Jugar mientras te sientes ansioso o deprimido es lo peor que puedes hacer contigo mismo. Algunos jugadores juegan para deshacerse de estos efectos negativos, confiando en el impulso de dopamina para levantar su estado de ánimo o manejar su ansiedad. Esto es intentar abusar del impulso de dopamina que obtienes mientras juegas, y una de las causas clave de la adicción al juego.
Los adictos tienen problemas para controlar sus impulsos, algo que se ve reforzado por la baja actividad de serotonina. Cuando se sientan a jugar una ronda de tragamonedas, les cuesta trabajo dejar de jugar y a menudo ignoran las señales de peligro hasta que es demasiado tarde. Algunas personas no tienen problemas con la adicción, y pueden dejar de jugar fácilmente cuando están por delante. O, saben cuándo aceptar sus pérdidas y tomar un descanso.
Pero algunas personas luchan con esto. Caen en trampas psicológicas como creer que pueden predecir el resultado de un juego o superar a la casa con la estrategia adecuada. Incluso en juegos basados en habilidades, pueden restar importancia al papel que la suerte tiene y creer que pueden forzar victorias.
Las personas con rasgos adictivos, o adicciones previas conocidas, son propensas a este tipo de comportamiento. Pero no están solos. Los estudios también han demostrado que los ancianos y los jóvenes también están en un mayor riesgo de adicción. Esto puede ser debido a la falta de educación o conocimiento sobre el tema, o a la falta de experiencia sobre cómo la anticipación y la recompensa pueden estimular nuestro sistema de recompensa.

Evitando la Adicción al Juego
Es difícil definir quién es un adicto y quién no, ya que hay muchos aspectos que considerar. Los psicólogos considerarían cualquier comportamiento siguiente como vinculado a la adicción:
- Pensar frecuentemente en el juego
- Mentir sobre el juego
- Incapacidad para dejar de jugar
- Jugar para escapar o para aliviar sentimientos negativos
- Perseguir pérdidas y jugar hasta agotar tu banca
Encontrarás preguntas relacionadas en los formularios de autoevaluación del juego, que ayudan a determinar si tienes una adicción o un problema. La mayoría de los jugadores no tienen problemas con su juego, pero hay una minoría que está en riesgo.
La mejor manera de evitar quedar abrumado con tu juego o llevarlo al exceso es regulando cuánto tiempo y dinero gastas. Los sitios de juego ofrecen herramientas de precaución como comprobaciones de realidad y límites de depósito para darte el control total de tu juego.
Han demostrado ser útiles para todos los jugadores, y pueden definitivamente prevenir que las personas formen hábitos de juego.

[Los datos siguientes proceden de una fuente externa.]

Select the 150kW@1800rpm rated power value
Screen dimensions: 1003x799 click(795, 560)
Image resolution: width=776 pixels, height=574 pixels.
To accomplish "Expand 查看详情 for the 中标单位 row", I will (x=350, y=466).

Pero también debes hacer tu parte para aprender sobre las causas de las adicciones y cómo pueden evitarse a través de prácticas de juego conscientes.
Prácticas Conscientes y Responsables
No estamos diciendo que debes restringirte de sentir la montaña rusa de emociones. Con un poco de planificación, puedes disfrutar y incluso desconectar sin llevar el juego al exceso.

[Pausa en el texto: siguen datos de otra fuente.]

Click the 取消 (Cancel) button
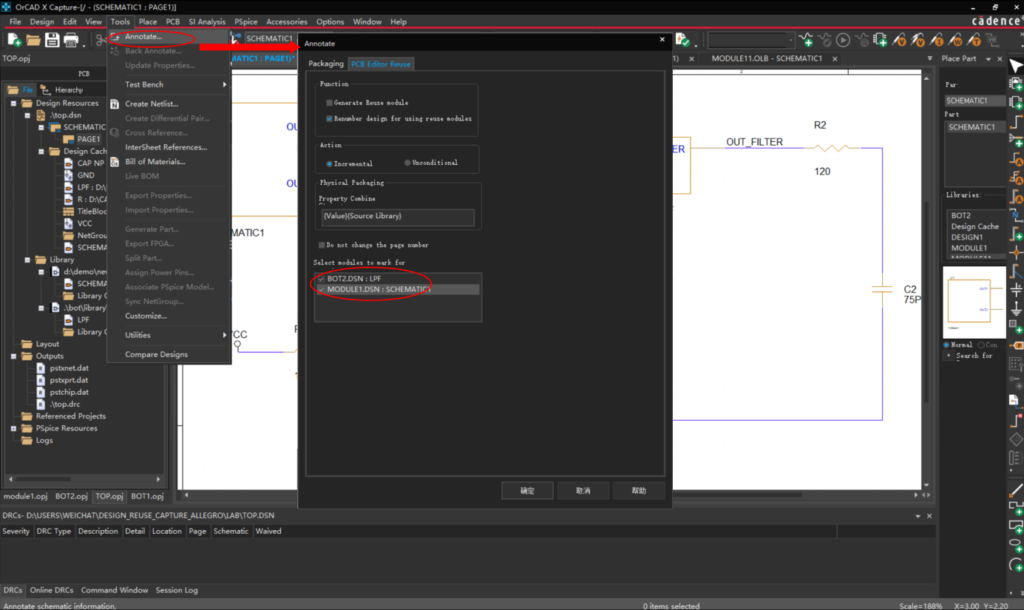The width and height of the screenshot is (1024, 610). coord(583,491)
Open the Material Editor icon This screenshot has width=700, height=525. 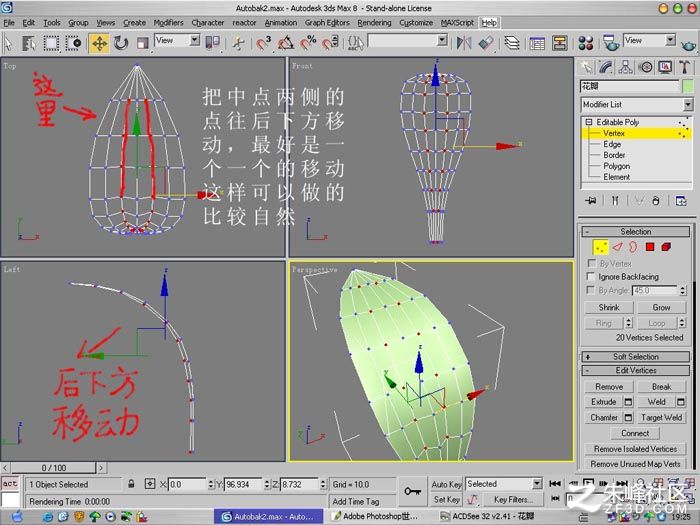(x=585, y=43)
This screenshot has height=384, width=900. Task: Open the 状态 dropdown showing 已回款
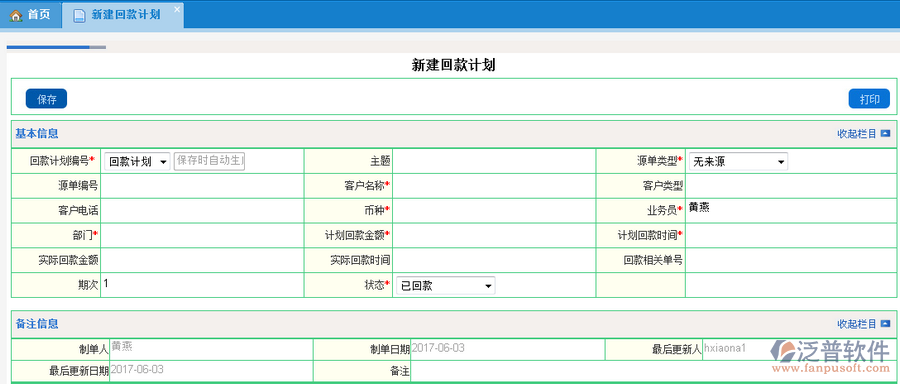point(445,286)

Establecer límites de victoria y pérdida, y gestionar tu banca es necesario. Antes de jugar, determina cuánto tiempo durará tu sesión de juego y cuánto gastarás. También puedes incentivar tu sesión estableciendo un objetivo – cuánto te gustaría ganar antes de detenerte. Pero si lo haces, asegúrate de establecer un objetivo para tus pérdidas. Te detendrás una vez que hayas perdido una cantidad determinada – y te ceñirás al plan.
Si deseas consejos más detallados o personalizados, siempre puedes comunicarte con una organización de ayuda para jugadores. Instituciones como AGA o el Consejo Nacional sobre Juego Problemático continúan investigando prácticas de juego más seguras. Tienen muchos consejos y trucos útiles que te muestran cómo jugar de manera segura y evitar formar hábitos adictivos. En última instancia, el juego debe verse como una fuente de entretenimiento, y no como una forma de ganar dinero o manejar sentimientos negativos.